* **EXERCISE BRIEF**:
Pull every "agent" line out of the data below.
══ PROVIDED RECORDS
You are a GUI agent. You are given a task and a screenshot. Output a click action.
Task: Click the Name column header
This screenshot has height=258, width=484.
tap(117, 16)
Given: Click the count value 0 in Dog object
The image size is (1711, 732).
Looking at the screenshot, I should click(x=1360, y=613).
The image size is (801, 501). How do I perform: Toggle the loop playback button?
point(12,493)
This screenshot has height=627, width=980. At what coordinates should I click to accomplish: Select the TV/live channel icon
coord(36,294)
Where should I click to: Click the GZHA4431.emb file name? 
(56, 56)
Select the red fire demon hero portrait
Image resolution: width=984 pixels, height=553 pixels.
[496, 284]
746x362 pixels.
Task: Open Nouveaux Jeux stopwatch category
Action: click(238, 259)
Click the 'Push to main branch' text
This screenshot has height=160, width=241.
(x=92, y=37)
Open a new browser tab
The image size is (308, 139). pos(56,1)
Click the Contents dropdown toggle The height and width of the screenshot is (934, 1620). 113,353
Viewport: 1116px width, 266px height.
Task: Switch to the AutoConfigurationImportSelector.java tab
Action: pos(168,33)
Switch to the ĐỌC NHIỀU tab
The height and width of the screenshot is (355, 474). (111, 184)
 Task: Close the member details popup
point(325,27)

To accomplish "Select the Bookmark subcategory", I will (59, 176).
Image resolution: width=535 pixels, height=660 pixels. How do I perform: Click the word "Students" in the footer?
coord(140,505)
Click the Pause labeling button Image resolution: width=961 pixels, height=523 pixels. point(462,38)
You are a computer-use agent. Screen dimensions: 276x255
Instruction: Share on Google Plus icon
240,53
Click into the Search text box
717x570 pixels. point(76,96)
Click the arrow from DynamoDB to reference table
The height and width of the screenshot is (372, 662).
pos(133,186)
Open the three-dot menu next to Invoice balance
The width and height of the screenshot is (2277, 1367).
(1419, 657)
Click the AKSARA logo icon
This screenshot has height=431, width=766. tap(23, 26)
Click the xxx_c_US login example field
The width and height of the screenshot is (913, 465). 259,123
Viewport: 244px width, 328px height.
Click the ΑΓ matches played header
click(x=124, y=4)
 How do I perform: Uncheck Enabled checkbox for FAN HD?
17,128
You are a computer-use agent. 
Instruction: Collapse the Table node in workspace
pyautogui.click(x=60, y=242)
════
* **YOUR SOLUTION**:
You are a GUI agent. You are given a task and a screenshot. Output a click action.
You are a computer-use agent. Screen dimensions: 276x255
You are a computer-use agent. 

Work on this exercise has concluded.